▶ **PROBLEM**
What is needed is a faithful copy of all the entries, with no pictures in it.

▶ **INPUT RECORDS**
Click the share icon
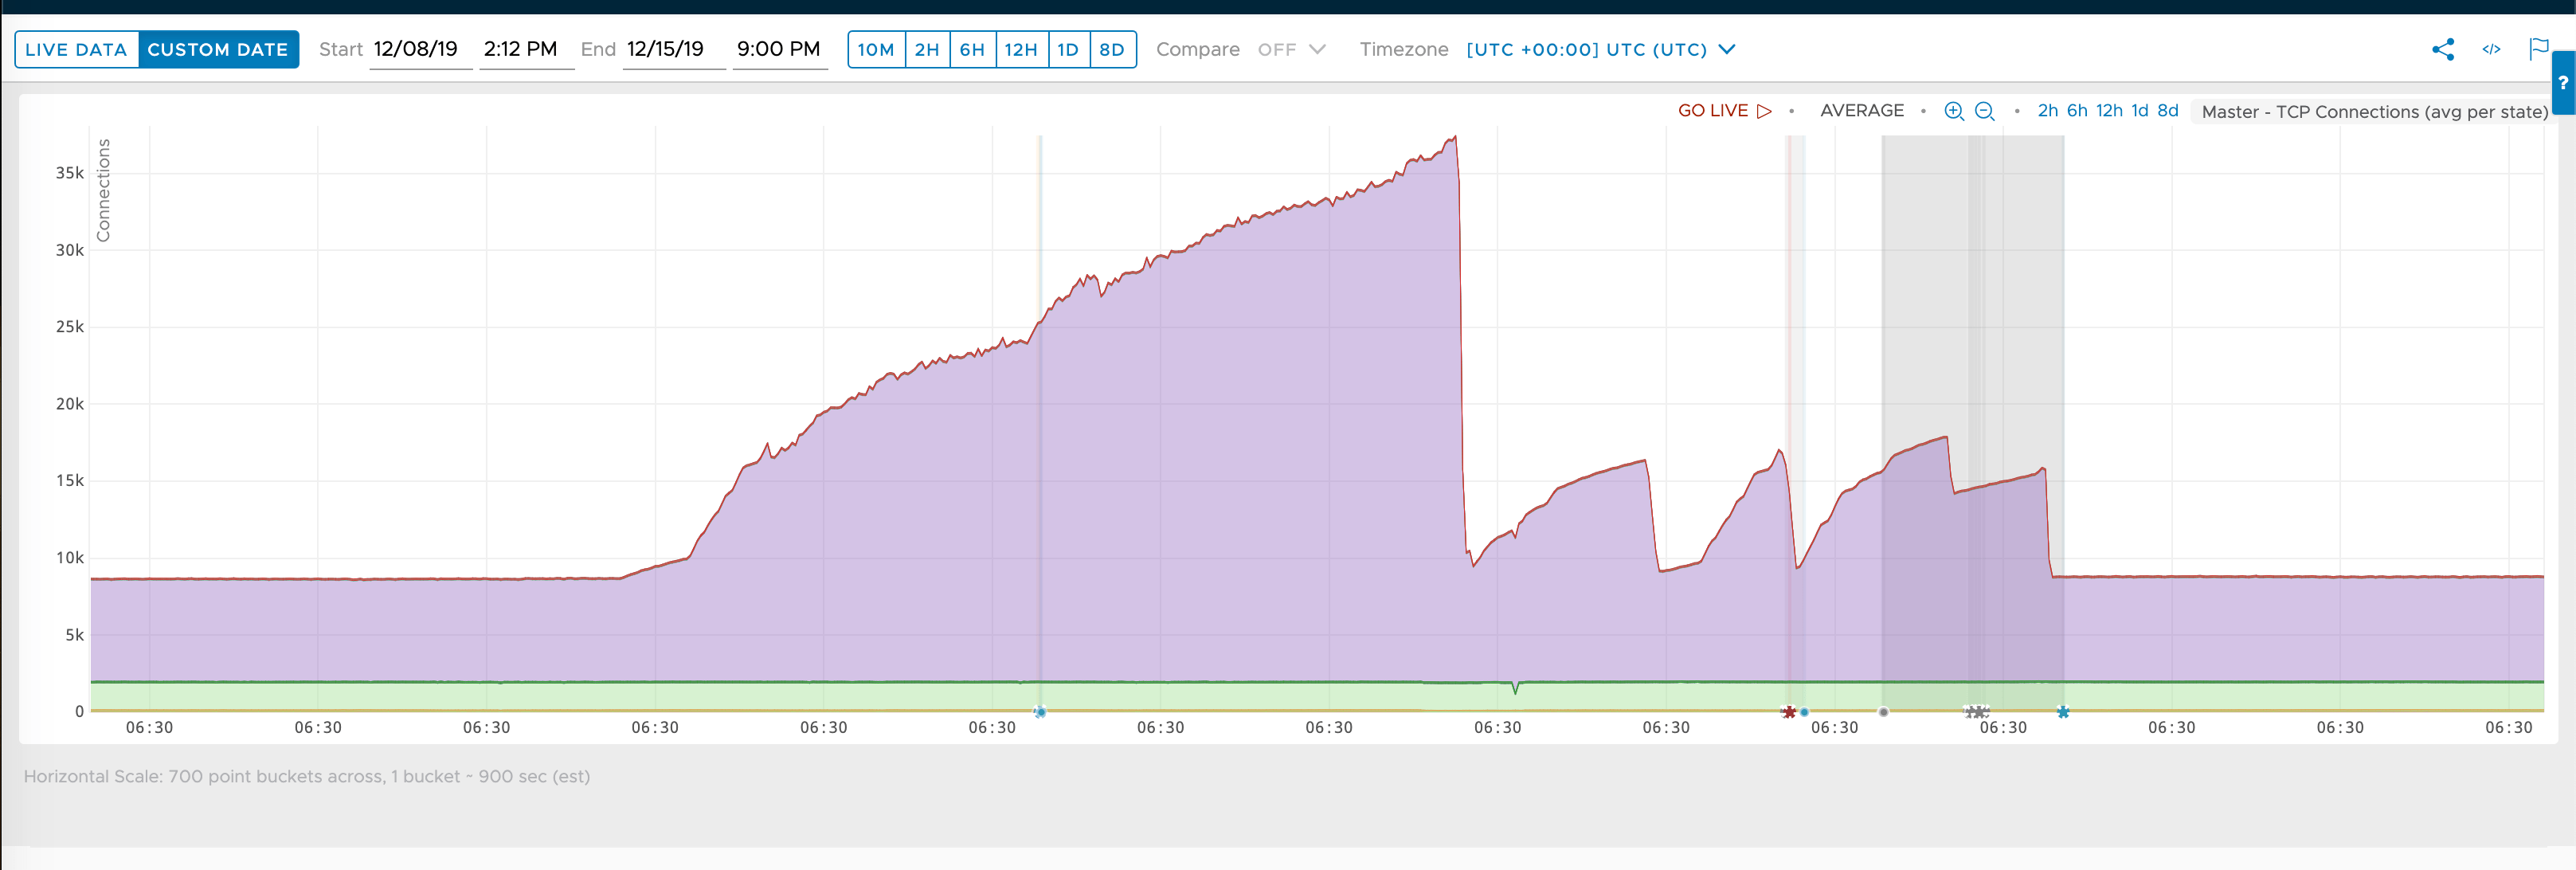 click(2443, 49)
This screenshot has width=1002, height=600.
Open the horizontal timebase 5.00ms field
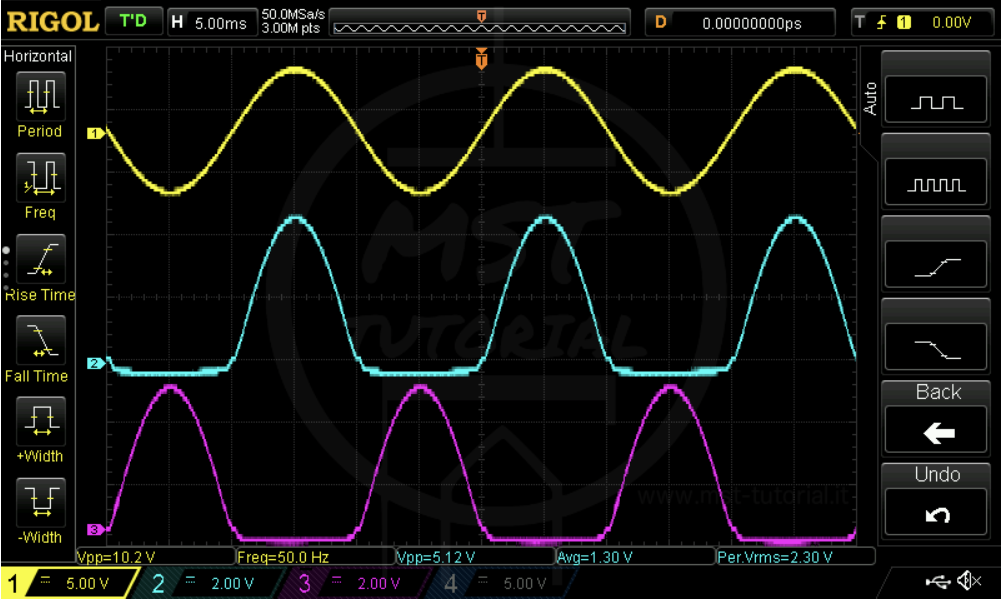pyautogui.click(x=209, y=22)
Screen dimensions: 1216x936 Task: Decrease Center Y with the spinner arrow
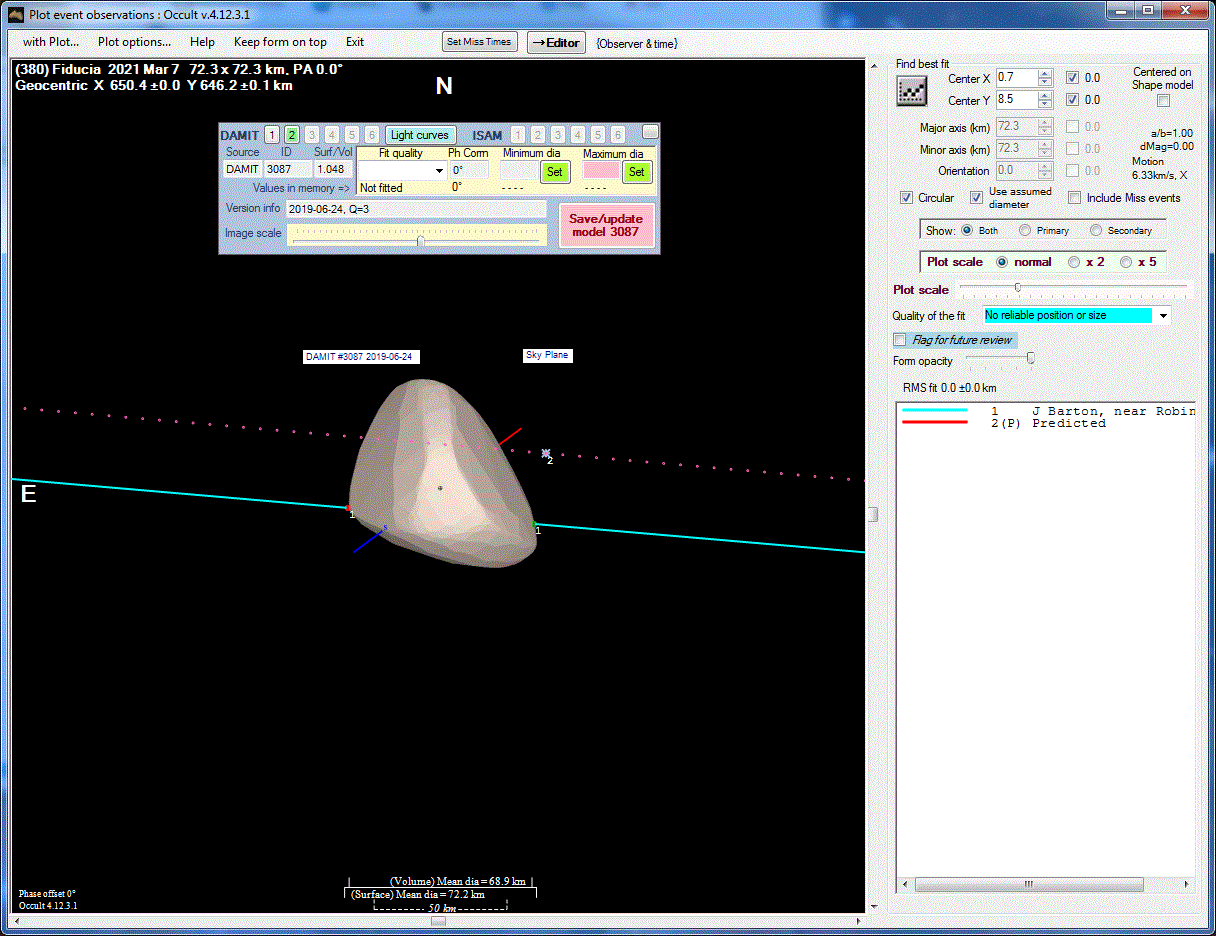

▶ **EXERCISE RESULT**
Click the share icon
 click(2443, 49)
This screenshot has width=1002, height=600.
Open the horizontal timebase 5.00ms field
pyautogui.click(x=209, y=22)
Screen dimensions: 1216x936 Task: Decrease Center Y with the spinner arrow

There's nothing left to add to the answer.